Difficult to identify in its early stages, nephropathy shows few symptoms that clearly point to kidney problems. It’s most commonly diagnosed using a combination of blood and urine lab tests that measure glomerular filtration rate (GFR) and the presence of albumin, a protein found in the urine in the early stages of nephropathy.

Compromised kidney function disrupts the body’s ability to eliminate extra potassium from the bloodstream. When this happens the body can experience an electrolyte imbalance and critically important functions are impaired, like waste elimination and blood pressure regulation.

The symptoms of an electrolyte imbalance vary widely. They include:

  • muscle pain
  • cramping
  • heart palpitations
  • shortness of breath

The symptoms can vary and may be difficult to identify, or could come on suddenly and severely.

The effects of hyperkalemia can be present in people with mild to moderate kidney disease. But these effects are more likely to become more severe and life threatening as kidney problems progress.

Being at higher risk for developing kidney disease puts people with diabetes at risk for hyperkalemia. But that’s not the only risk factor people with diabetes need to manage.

People with diabetes are at higher risk for two other main reasons.

Medications

Certain diabetes medications have potential side effect of disrupting kidney function and the potassium homeostasis in the body. These include:

  • ACE inhibitors
  • angiotensin-receptor blockers (ARBs)
  • beta-blockers
  • NSAIDs (nonsteroidal anti-inflammatory drugs). These are often taken over the counter for pain relief and carry the warning that prolonged use or misuse can lead to kidney problems.

High glucose levels

The elevated glucose levels that characterize diabetes also disrupt the body’s ability to balance electrolyte levels. Potassium normally is stored in cells throughout the body.

But when glucose levels are high, potassium is blocked from entering the cells and stays in the bloodstream. Insulin is needed to move the potassium into the cells and return the body to balance.

Delivering short-acting regular insulin (insulin R) intravenously is accepted as an effective treatment for hyperkalemia. IV regular insulin lowers serum potassium quickly by opening up pathways for potassium to move out of the bloodstream and into cells.
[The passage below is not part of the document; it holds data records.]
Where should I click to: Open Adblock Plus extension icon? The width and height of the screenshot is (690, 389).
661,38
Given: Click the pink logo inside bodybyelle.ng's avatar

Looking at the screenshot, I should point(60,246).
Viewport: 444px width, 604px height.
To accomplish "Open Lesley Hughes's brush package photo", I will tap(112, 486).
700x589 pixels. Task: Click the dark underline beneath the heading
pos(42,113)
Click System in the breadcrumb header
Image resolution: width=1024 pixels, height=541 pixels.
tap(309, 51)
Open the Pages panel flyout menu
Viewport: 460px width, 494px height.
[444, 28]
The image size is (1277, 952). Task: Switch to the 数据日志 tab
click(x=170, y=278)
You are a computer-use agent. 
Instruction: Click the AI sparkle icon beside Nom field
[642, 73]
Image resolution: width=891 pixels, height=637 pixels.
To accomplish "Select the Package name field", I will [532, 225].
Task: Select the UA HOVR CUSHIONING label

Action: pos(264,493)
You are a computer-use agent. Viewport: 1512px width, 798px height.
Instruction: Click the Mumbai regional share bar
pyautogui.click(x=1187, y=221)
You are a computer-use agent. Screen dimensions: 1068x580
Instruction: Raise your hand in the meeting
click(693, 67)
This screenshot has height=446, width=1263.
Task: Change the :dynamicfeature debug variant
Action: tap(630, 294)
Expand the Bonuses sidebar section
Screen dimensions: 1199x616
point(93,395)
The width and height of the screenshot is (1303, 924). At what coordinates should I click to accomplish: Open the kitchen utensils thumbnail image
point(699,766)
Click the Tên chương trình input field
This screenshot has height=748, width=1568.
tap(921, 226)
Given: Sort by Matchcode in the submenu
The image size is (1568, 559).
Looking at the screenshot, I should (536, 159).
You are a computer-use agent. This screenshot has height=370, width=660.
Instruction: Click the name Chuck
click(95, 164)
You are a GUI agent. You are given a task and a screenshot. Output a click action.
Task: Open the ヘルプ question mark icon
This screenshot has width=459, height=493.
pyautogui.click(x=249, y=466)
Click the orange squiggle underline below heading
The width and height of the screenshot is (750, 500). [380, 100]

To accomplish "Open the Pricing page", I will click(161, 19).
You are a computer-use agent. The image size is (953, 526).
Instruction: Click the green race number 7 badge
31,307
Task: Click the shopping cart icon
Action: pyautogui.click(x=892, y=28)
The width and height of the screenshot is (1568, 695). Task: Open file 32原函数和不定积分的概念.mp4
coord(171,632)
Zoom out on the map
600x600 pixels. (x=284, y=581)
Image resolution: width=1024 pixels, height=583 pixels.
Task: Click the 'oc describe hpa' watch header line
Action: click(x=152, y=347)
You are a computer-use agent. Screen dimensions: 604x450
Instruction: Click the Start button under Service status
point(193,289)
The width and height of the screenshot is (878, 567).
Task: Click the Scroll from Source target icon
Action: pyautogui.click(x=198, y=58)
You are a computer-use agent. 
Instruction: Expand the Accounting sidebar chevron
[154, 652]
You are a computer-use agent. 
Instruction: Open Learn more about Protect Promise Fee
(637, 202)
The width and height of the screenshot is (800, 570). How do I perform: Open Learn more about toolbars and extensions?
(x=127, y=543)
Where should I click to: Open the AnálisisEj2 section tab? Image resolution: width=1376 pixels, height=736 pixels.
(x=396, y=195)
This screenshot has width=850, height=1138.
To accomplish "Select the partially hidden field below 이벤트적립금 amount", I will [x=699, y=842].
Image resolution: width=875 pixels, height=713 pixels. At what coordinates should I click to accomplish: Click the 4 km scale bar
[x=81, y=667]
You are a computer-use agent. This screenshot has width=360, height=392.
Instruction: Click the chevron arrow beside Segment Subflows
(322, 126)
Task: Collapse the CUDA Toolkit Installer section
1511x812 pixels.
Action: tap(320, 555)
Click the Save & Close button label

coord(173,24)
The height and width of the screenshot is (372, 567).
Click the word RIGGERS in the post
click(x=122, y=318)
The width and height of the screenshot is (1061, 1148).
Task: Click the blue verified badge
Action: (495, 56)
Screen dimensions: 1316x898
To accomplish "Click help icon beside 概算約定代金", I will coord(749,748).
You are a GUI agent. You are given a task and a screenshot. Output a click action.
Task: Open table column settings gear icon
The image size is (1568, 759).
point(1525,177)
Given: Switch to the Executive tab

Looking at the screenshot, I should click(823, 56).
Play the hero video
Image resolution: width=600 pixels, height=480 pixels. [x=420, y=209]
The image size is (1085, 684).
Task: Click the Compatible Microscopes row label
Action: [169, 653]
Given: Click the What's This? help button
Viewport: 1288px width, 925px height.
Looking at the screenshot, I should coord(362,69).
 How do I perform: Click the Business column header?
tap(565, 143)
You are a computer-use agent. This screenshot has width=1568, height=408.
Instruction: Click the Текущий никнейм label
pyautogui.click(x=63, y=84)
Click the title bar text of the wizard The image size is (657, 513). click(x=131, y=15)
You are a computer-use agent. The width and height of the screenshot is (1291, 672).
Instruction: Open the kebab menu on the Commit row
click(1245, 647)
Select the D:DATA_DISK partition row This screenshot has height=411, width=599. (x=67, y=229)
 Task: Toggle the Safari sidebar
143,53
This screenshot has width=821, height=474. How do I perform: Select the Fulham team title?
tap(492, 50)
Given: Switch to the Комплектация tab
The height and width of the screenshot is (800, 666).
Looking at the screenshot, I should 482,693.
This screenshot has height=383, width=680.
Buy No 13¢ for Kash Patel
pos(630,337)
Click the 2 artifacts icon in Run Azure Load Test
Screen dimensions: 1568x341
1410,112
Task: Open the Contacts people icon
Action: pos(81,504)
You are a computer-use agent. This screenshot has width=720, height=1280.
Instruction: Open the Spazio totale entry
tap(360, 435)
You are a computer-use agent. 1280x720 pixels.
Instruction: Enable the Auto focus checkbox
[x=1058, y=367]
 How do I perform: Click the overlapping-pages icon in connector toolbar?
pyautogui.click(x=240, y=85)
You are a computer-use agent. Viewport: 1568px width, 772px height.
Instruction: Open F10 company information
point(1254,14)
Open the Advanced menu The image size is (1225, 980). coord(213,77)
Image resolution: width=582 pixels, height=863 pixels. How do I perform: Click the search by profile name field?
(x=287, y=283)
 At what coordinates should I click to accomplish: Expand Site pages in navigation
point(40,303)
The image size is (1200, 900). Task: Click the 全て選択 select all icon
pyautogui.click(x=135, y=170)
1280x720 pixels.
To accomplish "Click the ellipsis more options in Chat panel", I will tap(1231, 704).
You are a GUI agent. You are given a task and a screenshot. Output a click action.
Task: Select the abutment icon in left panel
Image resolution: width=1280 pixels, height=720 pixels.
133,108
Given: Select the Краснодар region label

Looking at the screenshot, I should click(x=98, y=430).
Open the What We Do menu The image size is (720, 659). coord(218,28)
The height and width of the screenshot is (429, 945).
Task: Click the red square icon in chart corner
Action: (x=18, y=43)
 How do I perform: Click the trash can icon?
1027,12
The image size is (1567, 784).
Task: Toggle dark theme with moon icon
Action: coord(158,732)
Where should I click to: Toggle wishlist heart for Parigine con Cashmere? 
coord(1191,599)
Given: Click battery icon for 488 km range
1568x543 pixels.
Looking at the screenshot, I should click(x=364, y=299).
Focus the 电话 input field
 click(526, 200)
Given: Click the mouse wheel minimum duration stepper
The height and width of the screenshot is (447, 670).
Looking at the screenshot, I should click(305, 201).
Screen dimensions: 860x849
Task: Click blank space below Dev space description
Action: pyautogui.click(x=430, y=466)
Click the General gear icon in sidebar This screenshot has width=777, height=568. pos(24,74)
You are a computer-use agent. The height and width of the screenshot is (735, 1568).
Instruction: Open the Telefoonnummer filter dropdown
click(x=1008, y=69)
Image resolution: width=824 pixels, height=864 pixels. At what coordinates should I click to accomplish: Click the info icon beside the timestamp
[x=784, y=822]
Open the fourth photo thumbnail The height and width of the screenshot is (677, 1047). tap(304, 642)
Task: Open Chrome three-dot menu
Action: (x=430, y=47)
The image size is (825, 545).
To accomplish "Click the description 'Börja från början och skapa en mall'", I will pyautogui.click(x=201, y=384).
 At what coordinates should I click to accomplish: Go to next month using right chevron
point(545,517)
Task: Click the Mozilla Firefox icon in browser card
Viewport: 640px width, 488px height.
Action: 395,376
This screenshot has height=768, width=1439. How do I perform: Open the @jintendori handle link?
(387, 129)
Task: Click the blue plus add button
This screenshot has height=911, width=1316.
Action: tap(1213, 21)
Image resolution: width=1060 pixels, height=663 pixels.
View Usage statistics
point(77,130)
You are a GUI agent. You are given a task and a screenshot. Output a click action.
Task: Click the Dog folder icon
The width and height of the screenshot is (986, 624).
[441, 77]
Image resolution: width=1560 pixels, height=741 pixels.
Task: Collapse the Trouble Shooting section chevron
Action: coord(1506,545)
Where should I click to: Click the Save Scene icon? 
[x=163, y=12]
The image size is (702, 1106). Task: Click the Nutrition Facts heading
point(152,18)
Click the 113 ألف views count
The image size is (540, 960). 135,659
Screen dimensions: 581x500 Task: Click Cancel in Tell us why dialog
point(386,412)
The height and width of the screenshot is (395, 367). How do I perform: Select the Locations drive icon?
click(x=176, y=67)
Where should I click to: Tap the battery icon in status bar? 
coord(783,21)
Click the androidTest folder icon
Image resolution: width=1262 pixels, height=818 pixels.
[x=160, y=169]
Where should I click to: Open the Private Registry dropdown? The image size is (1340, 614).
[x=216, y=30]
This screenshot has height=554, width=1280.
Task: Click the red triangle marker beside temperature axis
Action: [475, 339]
However, this treatment brings with it the risk of experiencing hypoglycemia (low blood glucose) or hypokalaemia (low potassium). To avoid these risks, dextrose (sugar) might be administered along with the regular insulin or a smaller dose of insulin R administered reducing its overall effect.

There are a number of treatment options for addressing hyperkalemia when kidney disease is also present.

In an emergency, administering IV regular insulin is the likely treatment. If the person is also experiencing kidney failure then dialysis is also possible.

In addition to these emergency measures the following treatments are available:

  • calcium, to reduce the risk of ventricular fibrillation
  • alkalinizing agents, to increase pH and ease potassium into cells
  • beta2-adrenergic agonists, to promote potassium moving into cells
  • diuretics, to promote the elimination of potassium through urine
  • potassium binders, to promote elimination of potassium in the feces

As a protective measure, dapagliflozin (a SGLT2 inhibitor) may be helpful to people experiencing moderately impaired kidney function. It acts as an osmotic diuretic, producing more urine and encouraging elimination.

Once diagnosed, there are effective treatments for diabetic nephropathy hyperkalemia. The likelihood of a full recovery is increased when hyperkalemia is detected earlier and medical attention is sought.

Even after reestablishing potassium homeostasis in the body, actively managing kidney health and potassium levels on an ongoing basis will be needed. This may include making dietary changes and avoiding medications that are linked to a higher risk of kidney damage or hyperkalemia, along with managing glucose levels.

Hyperkalemia is a serious, potentially fatal condition. For people with diabetes experiencing kidney disease, the risk of serious outcomes is high. It’s important to be aware of the signs of hyperkalemia. Just as important, is understanding the positive effect managing dietary potassium, certain medications, glucose levels, and kidney health can have on reducing this risk.